The main innovations and contributions are as follows:
- (1)
In this paper, a novel semi-supervised autoencoder (hierarchical sparse discriminant autoencoder) is proposed to extract features for fault diagnosis;
- (2)
A novel hierarchical sparsity strategy is proposed to enhance the sparsity of autoencoder networks, combining class aggregation and class separability strategy to improve feature extraction performance;
- (3)
Experimental comparative analysis verifies that the proposed method can achieve reliable fault diagnosis for rotating parts under complex working conditions;
The rest of this article is organized as follows: Firstly,
Section 2 introduces the basic principles of stacked sparse autoencoders and particle swarm optimization algorithms. Secondly,
Section 3 introduces the improvement of the original method in this study and the specific process of the proposed method.

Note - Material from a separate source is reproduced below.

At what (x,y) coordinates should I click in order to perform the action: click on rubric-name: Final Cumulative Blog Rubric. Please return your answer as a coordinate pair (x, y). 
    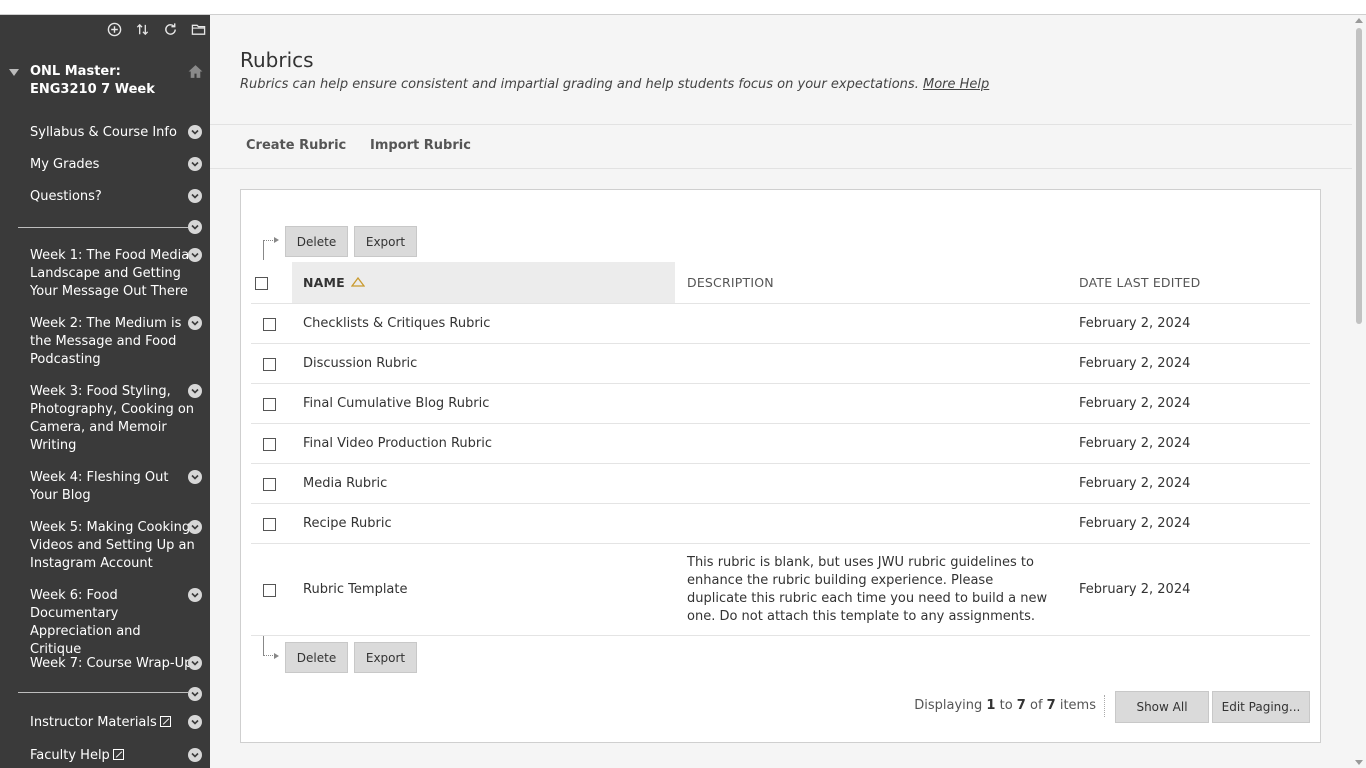
    Looking at the image, I should click on (396, 404).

Section 4 then introduces the experimental results and verifies the effectiveness of the proposed method on the CWRU bearing data set and private-bearing data set. Finally,
Section 5 is the conclusion.
5. Conclusions
This paper proposes a hierarchical sparse discrimination autoencoder method for the intelligent diagnosis of rotating mechanical component faults. Through the experimental verification and analysis of the CWRU data sets and the private data sets, the following conclusions can be drawn:
- (1)
The proposed hierarchical sparse strategy is used to optimize the SSAE, giving different sparse activation and sparse regularization weights to the neurons in each layer of SSAE, which enhances the randomness of the network sparseness and achieves better the diagnostic effect. Using the PSO to obtain the best sparse parameters adaptively driven by data can improve network sparseness and avoid the complexity of manual parameter selection;
- (2)
The class aggregation and class separability strategy can effectively enhance the classification ability of the autoencoder network. It is proved from the side that the proposed method can optimize the feature extraction performance of the autoencoder;
- (3)
Compared with other methods, the standard deviation of the HSDAE method proposed in this paper is small, and the fault diagnosis accuracy is high, which reflects the effectiveness, reliability and stability of the HSDAE method in fault diagnosis.
Regarding the future work direction, in this study, the hierarchical sparse strategy and discriminative distance are combined as the loss penalty term of the loss function. Therefore, specifying a better strategy is an important direction of subsequent research. In addition, the method proposed in this paper can only perform accurate fault diagnosis for the same distributed data set. In the future, the domain adaptive method will be further studied based on this method to realize the fault diagnosis for different distributed data sets.